Arizona Senator and Majority Leader Kimberly Yee (R – 20th District) is the sponsor of the bill. The bill permits student journalists to exercise freedom of speech or press in school sponsored media regardless if the school sponsored media is supported financially by the school or is produced in conjunction with a class. The bill does not authorize or protect classified content that includes information that is libelous or slanderous.
It does however, prohibits punishment of students and advisors who act in accordance with the requirements of this act and provides schools with protection from liability and civil or criminal action for the expression made by a student. The bill also goes as far as requiring school district governing boards to adopt written policies consistent with the content standards in this act.
Along with upholding the students rights, SB 1384 also protects professors and educators from getting terminated, suspended or reassigned for either acting to protect a student journalist and/or refusing to infringe on conduct that is protected by the bill. In February SB 1384 passed unanimously in the Senate. On March 6, it went to the House Education Committee to make it’s way to the House. Journalism educators, students and advocates arrived at the state capitol for a the hearing to lobby committee members on behalf of the bill.

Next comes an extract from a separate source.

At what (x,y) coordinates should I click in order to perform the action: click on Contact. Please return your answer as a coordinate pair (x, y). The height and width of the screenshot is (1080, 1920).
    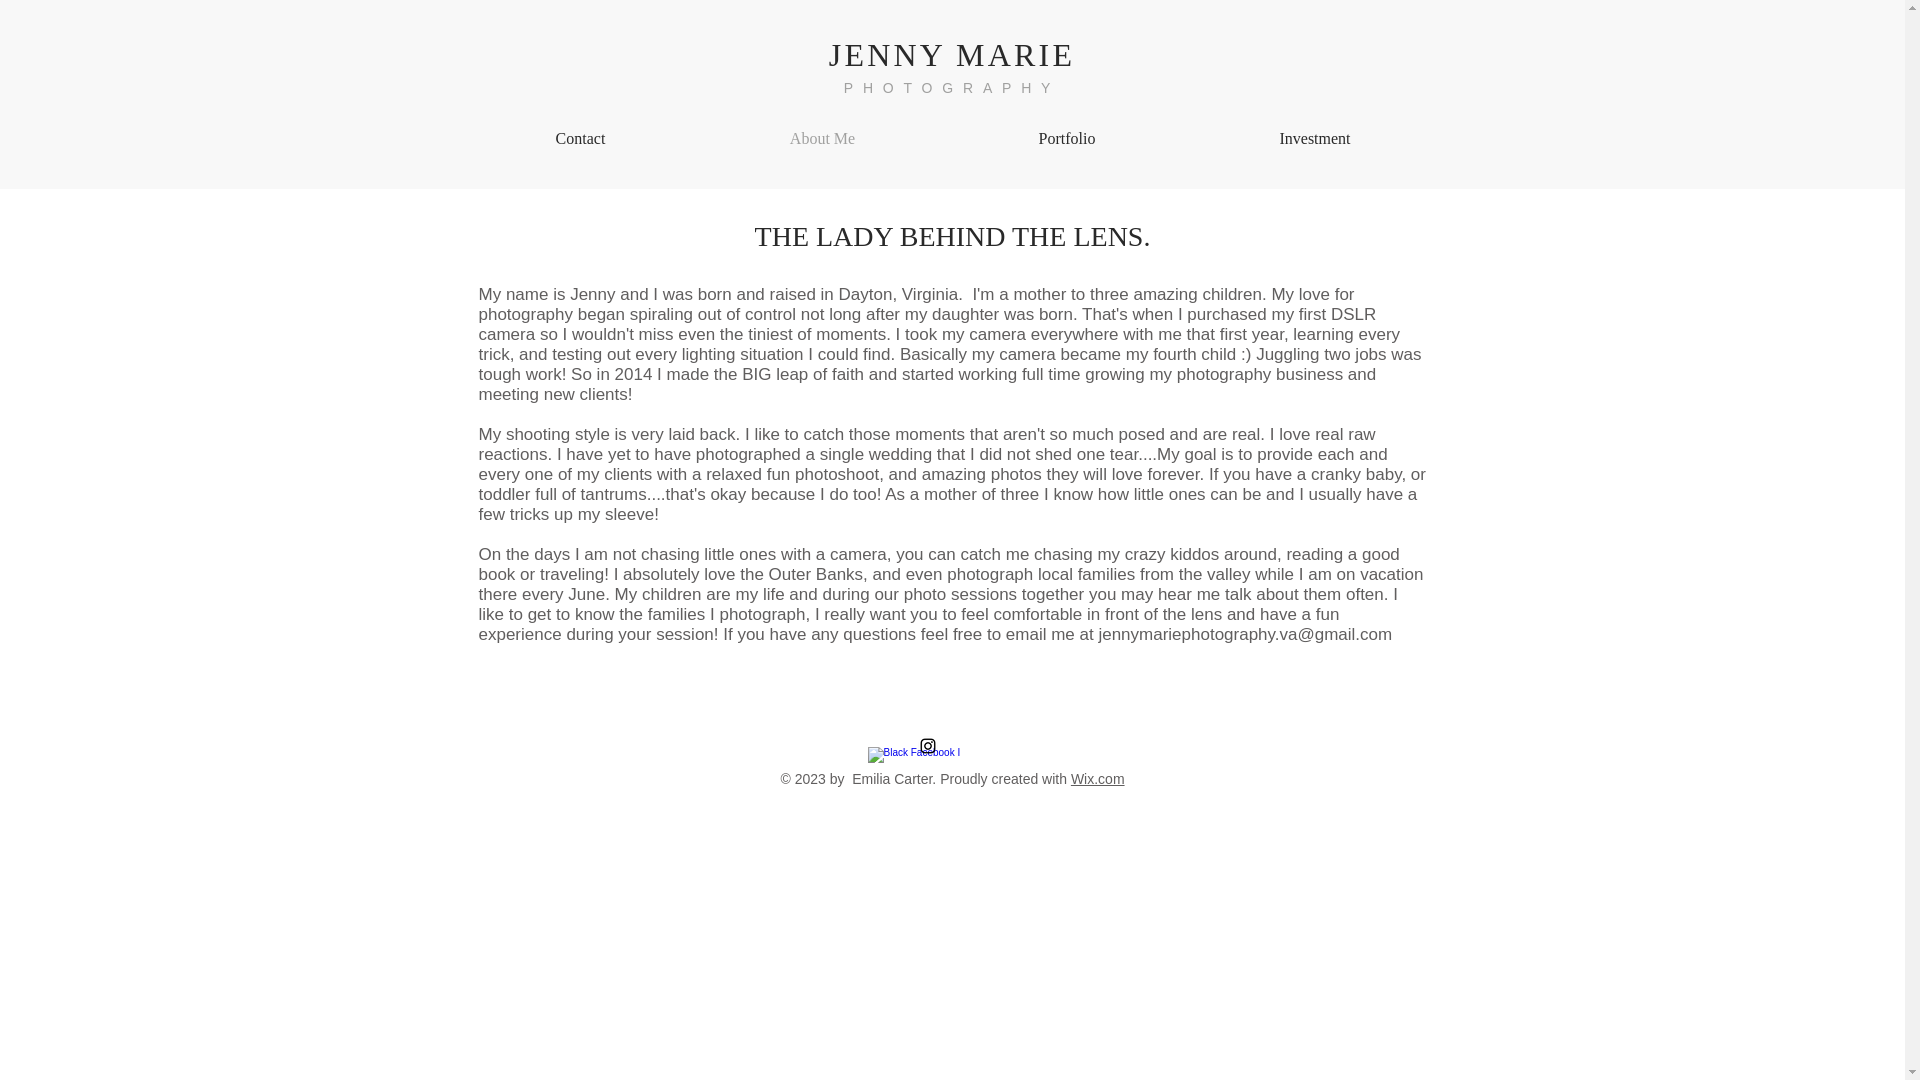
    Looking at the image, I should click on (580, 138).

Teachers and students from numerous high school newspapers spoke with committee members making the case that their rights as young journalists are as important as the professionals working in the industry. Sarah Windom is the style editor for the Cactus Shadows High School CS Press newspaper in Queen Creek. She was among the journalism educators at the hearing. “The idea that students who work on their local high school newspaper are being censored for writing truthfully is astonishing,” Windom said.
“Currently writers, editors, photographers and the teachers who supervise them can be punished for publishing the facts. While subjects that are censored are often controversial like teen pregnancy, drug use, politics, cheating and bullying, they are serious topics that need to be talked about intelligently and honestly no matter how administrators fear the school might look,” she added. Thunderbird High School student Erik Brock is a junior and one of the editors of school’s The Challenge newspaper.

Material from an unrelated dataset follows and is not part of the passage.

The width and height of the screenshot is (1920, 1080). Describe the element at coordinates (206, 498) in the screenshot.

While waiting to talk with a legislator he explained how during his freshman year he was asked to write a story on the school’s mascot and another time on the Presidential Debates, but both remained unpublished because of what he wrote about a presidential candidate during the 2016 election and about the school. “Senator Yee’s proposed bill directly speaks for the thousands of student journalists that wish to publish real news but are censored because they are deemed controversial,” said Brock.
Paula Casey, Executive Director of the Arizona Newspaper Association was among the professionals who advocated for the bill. “When it comes to student journalism, ever since the previous Tinker and Hazelwood cases passed in ‘69 and ‘88, those two cases went a long way in limiting what student journalists could do,” Casey said. “And Senate Bill 1384 is really an effort that is going across the country.”
Tinker vs. Des Moines was a 1969 Supreme Court case decision that focused on whether a school’s disciplinary action violates student’s First Amendment rights. In 1965, several students in Des Moines, Iowa, planned to wear black armbands to school in protest of the Vietnam War. School officials learned about the plan and immediately created a policy. It called for the ban on wearing of an armband in protest of the war, and those who refused to comply with the policy would be suspended. The Court ruled in favor of the students, arguing that First Amendment applied to public schools.
But in the 1988 Hazelwood vs. Kuhlmeier case, the Supreme Court overturned a District Court decision that sided with a group of journalism students who argued their First Amendment rights were violated. In 1983, a student high school newspaper in St. Louis County, Missouri was prepared to publish its paper that included a couple of stories related to divorce and teen pregnancies, of which identities of those interviewed were not revealed.
The principal removed those stories from the paper because he found that part of the written material would be inappropriate for some of the young readers, other perspectives on an issue needed to be included in the story, and identities could not be fully protected.
The lower court agreed with the school, the District Court of Appeals overturned it, but the Supreme Court reversed the district court’s decision citing that school officials could censor materials of school-sponsored expression if the material causes substantial disruption in the school or invades the rights of others. While many journalists and educators support the Arizona proposed bill there are still those who are not ready to pass it through, including Arizona Senator Itasca Small (R – 25th District).